[Task prompt]:
When the string "Open" occurs in a line of the records, show that line.

[Data to examine]:
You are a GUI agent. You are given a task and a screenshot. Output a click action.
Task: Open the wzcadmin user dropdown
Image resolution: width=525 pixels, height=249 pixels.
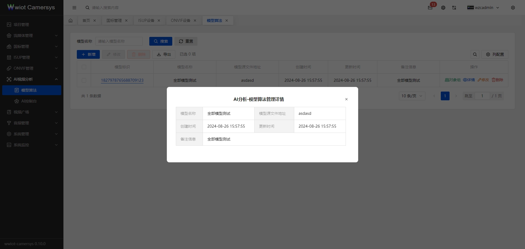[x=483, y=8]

* * *

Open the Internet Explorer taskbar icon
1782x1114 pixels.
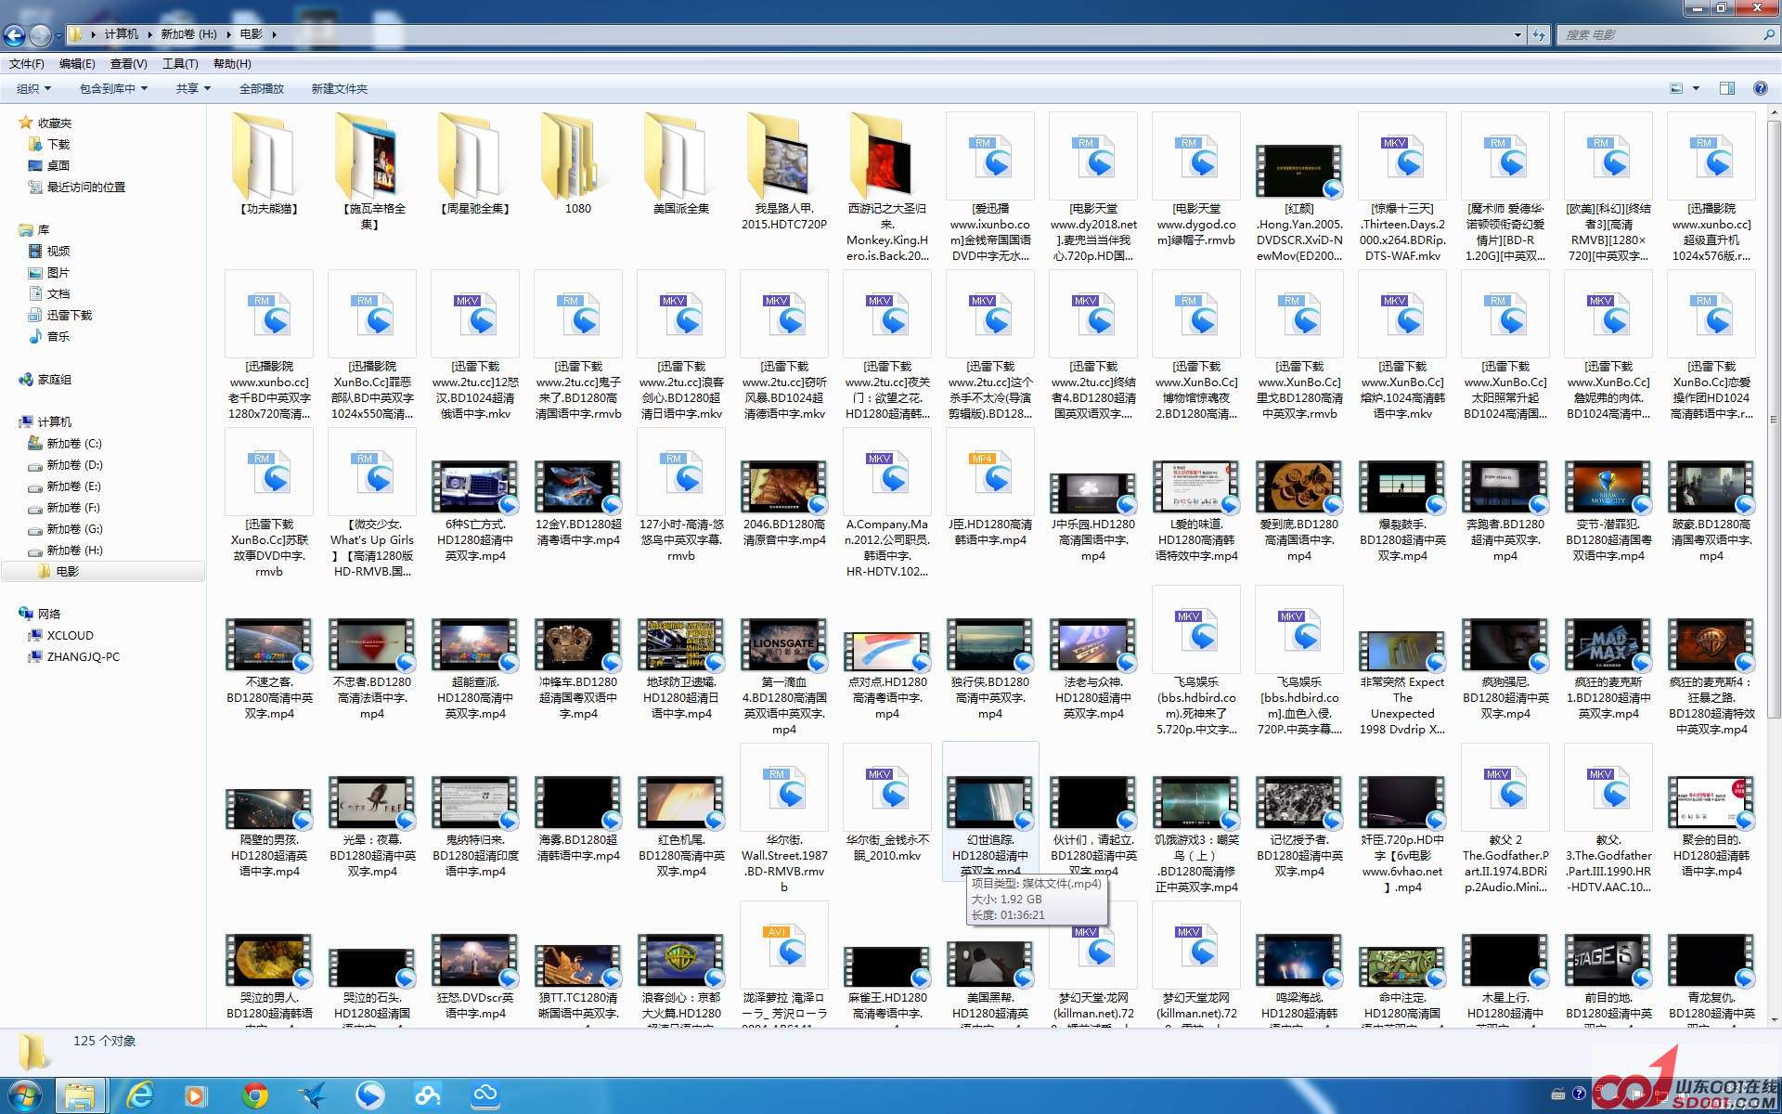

[Output below]:
Task: Open the wzcadmin user dropdown
Open the Internet Explorer taskbar icon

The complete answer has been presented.